Introduction
This report is meant to assist Cherryfarm Anomaly Bancorp, Inc. (CAB) in transitioning to the new accounting rules under SFAS 159: The Fair Value Option for Financial Assets and Financial Liabilities (Including an amendment of FASB Statement No. 115). SFAS 159 allows entities to report many financial instruments such as investments in securities at fair market value. It is intended to help reduce volatility in earnings by measuring related assets and liabilities using the fair value option.
Available-For-Sale and Held-To-Maturity Treatment
If you choose to elect the fair value option under SFAS 159 for some but not all of CAB’s securities (including available-for-sale and held-to-maturity), the corresponding securities should be reported as trading securities under SFAS 115 and reclassified to their fair values on the balance sheet at the effective statement date (SFAS 159, ¶ 29).
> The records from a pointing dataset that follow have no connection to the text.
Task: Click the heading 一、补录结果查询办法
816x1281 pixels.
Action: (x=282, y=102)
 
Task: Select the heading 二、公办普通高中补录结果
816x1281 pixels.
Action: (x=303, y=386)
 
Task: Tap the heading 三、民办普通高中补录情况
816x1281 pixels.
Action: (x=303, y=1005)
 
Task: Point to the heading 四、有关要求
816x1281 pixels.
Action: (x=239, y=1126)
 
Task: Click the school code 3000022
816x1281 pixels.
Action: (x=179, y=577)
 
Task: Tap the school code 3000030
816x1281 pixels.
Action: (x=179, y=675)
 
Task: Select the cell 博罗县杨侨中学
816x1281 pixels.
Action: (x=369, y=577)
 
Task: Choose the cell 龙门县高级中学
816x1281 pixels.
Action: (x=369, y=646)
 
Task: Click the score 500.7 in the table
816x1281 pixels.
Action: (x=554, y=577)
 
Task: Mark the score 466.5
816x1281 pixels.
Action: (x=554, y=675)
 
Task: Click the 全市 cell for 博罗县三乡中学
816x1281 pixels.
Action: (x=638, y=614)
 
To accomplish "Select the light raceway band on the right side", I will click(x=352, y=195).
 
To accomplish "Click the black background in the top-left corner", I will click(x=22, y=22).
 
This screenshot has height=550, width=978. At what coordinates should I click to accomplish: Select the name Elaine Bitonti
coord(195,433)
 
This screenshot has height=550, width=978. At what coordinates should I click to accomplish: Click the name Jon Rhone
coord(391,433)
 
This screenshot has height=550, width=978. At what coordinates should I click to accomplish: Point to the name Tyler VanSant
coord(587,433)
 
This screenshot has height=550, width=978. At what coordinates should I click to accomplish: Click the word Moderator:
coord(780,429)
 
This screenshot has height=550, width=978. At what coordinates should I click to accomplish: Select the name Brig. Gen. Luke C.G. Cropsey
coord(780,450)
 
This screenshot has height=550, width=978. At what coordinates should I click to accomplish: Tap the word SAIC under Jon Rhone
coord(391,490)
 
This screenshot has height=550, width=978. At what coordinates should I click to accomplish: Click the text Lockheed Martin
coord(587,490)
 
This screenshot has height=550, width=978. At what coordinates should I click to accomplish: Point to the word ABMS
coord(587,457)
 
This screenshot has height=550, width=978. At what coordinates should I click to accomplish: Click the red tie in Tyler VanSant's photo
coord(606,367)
However, you must report the current cumulative unrealized gains and losses from those securities as a component of the cumulative-effect adjustment to the opening balance of retained earnings. To accomplish this for the available-for-sale securities, the unrealized gains and should be reclassified from accumulated other comprehensive income and closed to retained earnings on the balance sheet. For the held-to-maturity securities, you must report the unrealized gains and losses that were previously unrecognized into retained earnings. In addition, both of the available-for-sale and held-to-maturity adjustments are required to be disclosed separately (SFAS 159, ¶ 28). Since the gains and losses are not reflected in the income statement at the effective date, there will be no direct effect on net income, therefore reducing its volatility. However, changes to fair value after this date will be a component of earnings displayed in the income statement. For the securities that you choose not to elect the fair value option, you may continue to present them in the financial statements as they have been previously reported.
If you decide to elect the fair value option for some but not all of your securities, you will have to prepare a disclosure for this election to fulfill the disclosure requirements. The disclosure requires explanations of management’s reasons for not electing the fair value option for all available-for-sale and held-to-maturity securities. In this disclosure, you must describe the securities—including the amount of the corresponding retained earnings adjustments—and then give reasons why CAB is choosing to use the partial election (SFAS 159, ¶ 18, 27). CAB also has to provide enough information to enable users of the financial statement to understand how the securities relate to individual line items on the statement of financial position (SFAS 159, ¶ 18, 27).
Rules Related to Transition
When CAB adopts FAS 159, there are some rules related to the transition that should be understood. The retrospective application of the fair value option to fiscal years before the effective date is not permitted, which means that you should not restate prior-period financial statements. As previously mentioned, a cumulative-effect adjustment of retained earnings is to be performed at the effective date when applying the fair value option to CAB’s available-for-sale and held-to-maturity securities. Thus, the unrealized gains and losses from previous years are reflected in retained earnings, making it unnecessary to restate prior-year financial statements (SFAS 159, ¶ 46).
Investment in Offbeat Green Energy, Inc. (OGE)
According to SFAS 159, you cannot selectively elect the fair value option for CAB’s equity investment in OGE but not the loan to OGE. SFAS 159 states that if the fair value option is applied to the investment under the equity method of accounting, then the fair value option should also be applied to any financial interests in the same entity, including debt. Since the equity investment in OGE and loan to OGE are considered financial interests in the same entity, CAB must elect the fair value option for both the equity and the loan if it wishes to report either of these instruments at fair value.
Early Adoption and Suggestions
The effective date of SFAS 159 is at the beginning of the fiscal year that begins after November 15, 2007. Early adoption of the statement requires that a choice to adopt the statement early be made within 120 days of the beginning of the fiscal year of adoption. Since it is already the third quarter of fiscal year 2007, you will not be able to adopt the statement until the beginning of fiscal year 2008 (SFAS 159, ¶ 30). To ensure a smooth year end closing and subsequent audit, it would be wise to disclose CAB’s plans to adopt the statement for the fiscal year 2008 in the footnotes. This should include the fair market value amounts of all securities for which CAB is going to apply the fair value option, as well as any unrealized gains or losses for held-to-maturity securities.
Conclusion
When CAB adopts SFAS 159, the goal for fiscal year should be to mitigate volatility in earnings. Careful analysis of how the reclassification of selected available-for-sale and held-to-maturity securities will affect overall net income and retained earnings should be conducted and taken into consideration before application of the fair value option. By following the rules related to transition and sufficient preparation to ensure a smooth 2007 year end closing, CAB will be able to successfully adopt SFAS 159 at the beginning of the 2008 fiscal year.